A year ago Sunday, Asiana Airlines Flight 214 crashed while landing at San Francisco's airport, killing three passengers and injuring 187 more.
Survivors remember the incident, in which the plane clipped a seawall just short of the runway, spun violently for 330 degrees, broke into pieces and caught fire. It all occurred on a clear day.
"It was like we were all bouncing all over the place. I just remember there being dust everywhere, and I was freaking out and then it just stopped," said Esther Jang, 15.
Said another passenger, Ben Levy: "And there was no wind, no fog. I'm a regular at the San Francisco airport. So, yeah, it was so shocking that we could miss the runway by so much."
The crash marked the first time that the new Boeing 777, one of the most sophisticated airliners, was involved in a fatal crash.
Since then, another Boeing 777, Malaysia Airlines Flight 370, disappeared after takeover from Kuala Lumpur on March 8. Authorities have yet to solve the mystery of what became of the plane carrying 239 passengers and crew.
In the Asiana crash, one of the three people killed was Ye Meng Yuan, 16, who died on the ground when she was apparently hit by a rescue truck responding to the scene, according to the San Mateo County coroner.
A subsequent video suggested that at one point emergency workers saw Ye's body on the tarmac during the chaos.
But a January report by San Francisco authorities asserted that Ye was already dead when two fire trucks ran over her on the airfield.
Earlier this year, a lawyer for Ye's family said a video shows that several firefighters saw her lying on the tarmac, but none "did the basic step of checking if she was alive."
The teenage girl was on her way to an American summer camp from her home in China when the crash happened.
Last month, U.S. safety investigators determined that the pilots erred on the approach and landing of the plane.
Also contributing to the disaster was crew training and the complexities of a key flight system on the Boeing 777 and how it was described in operating manuals, the National Transportation Safety Board found.
Investigators, however, primarily faulted the crew of the South Korean-based carrier for not fully executing intricate systems of the jetliner packed with more than 300 people.
The flight crew mismanaged the plane's descent being carried out without the help of navigational instruments, and one of the pilots unintentionally deactivated a system that automatically regulates airspeed, the board's final report said.
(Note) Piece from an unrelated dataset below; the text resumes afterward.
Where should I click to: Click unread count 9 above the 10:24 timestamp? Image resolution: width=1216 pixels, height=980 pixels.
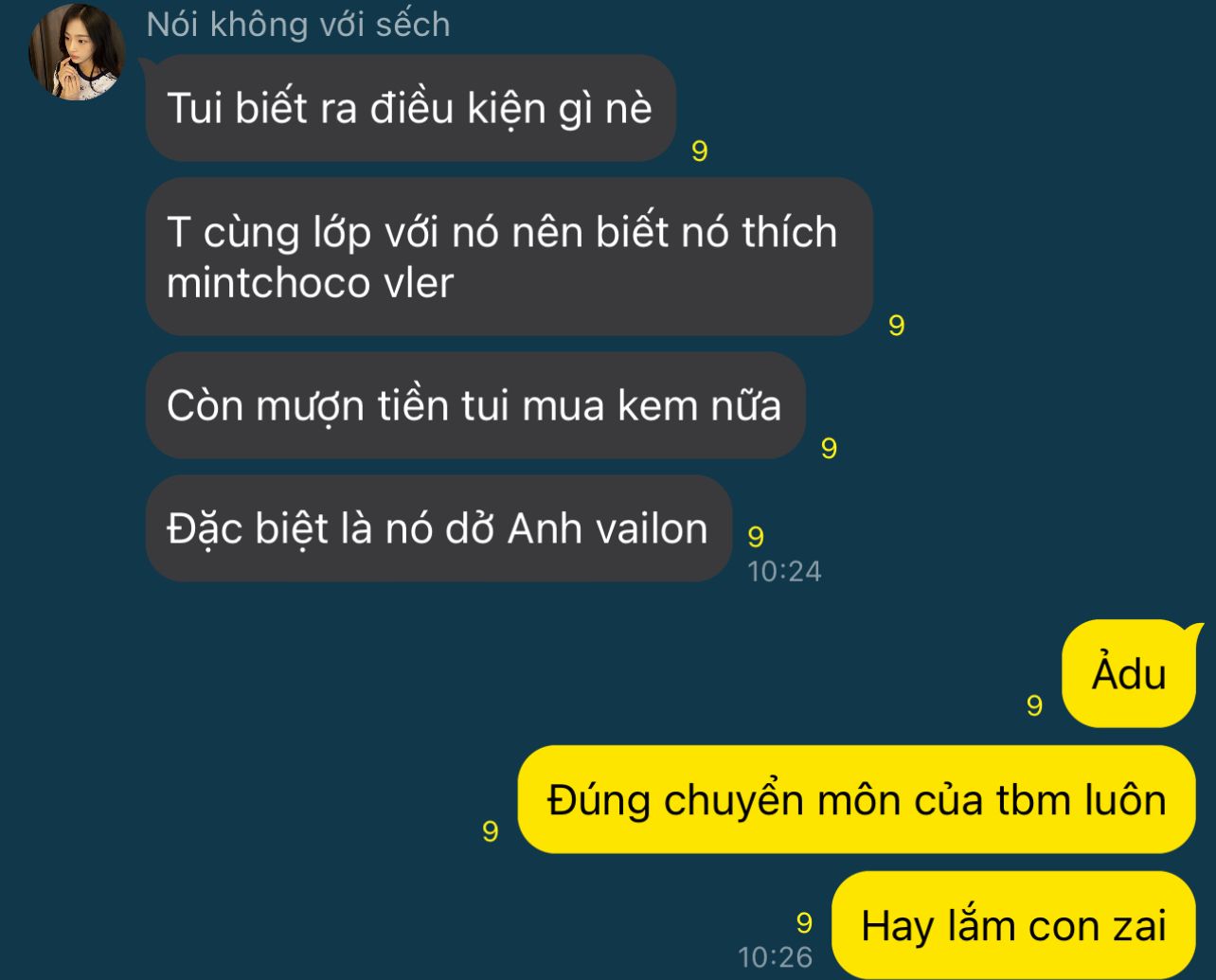pyautogui.click(x=756, y=537)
The crew also delayed its decision to abort the landing with the plane flying too slowly to avoid catastrophe, investigators found.
Of the 307 people on board, almost 200 of them were taken to local hospitals with injuries such as bruises, broken bones and spinal damage.
Passenger Eugene Rah broke his jaw and injured his back and hip. A year later, he's still dealing with the fallout.
"I'm grateful that I'm still alive. The problem is the consequences change some of my life," he told CNN. "I couldn't really do much normal activities and work as before."
The flight originated in Shanghai, China, made a connection in Seoul, South Korea, and then flew 10 hours to San Francisco International Airport.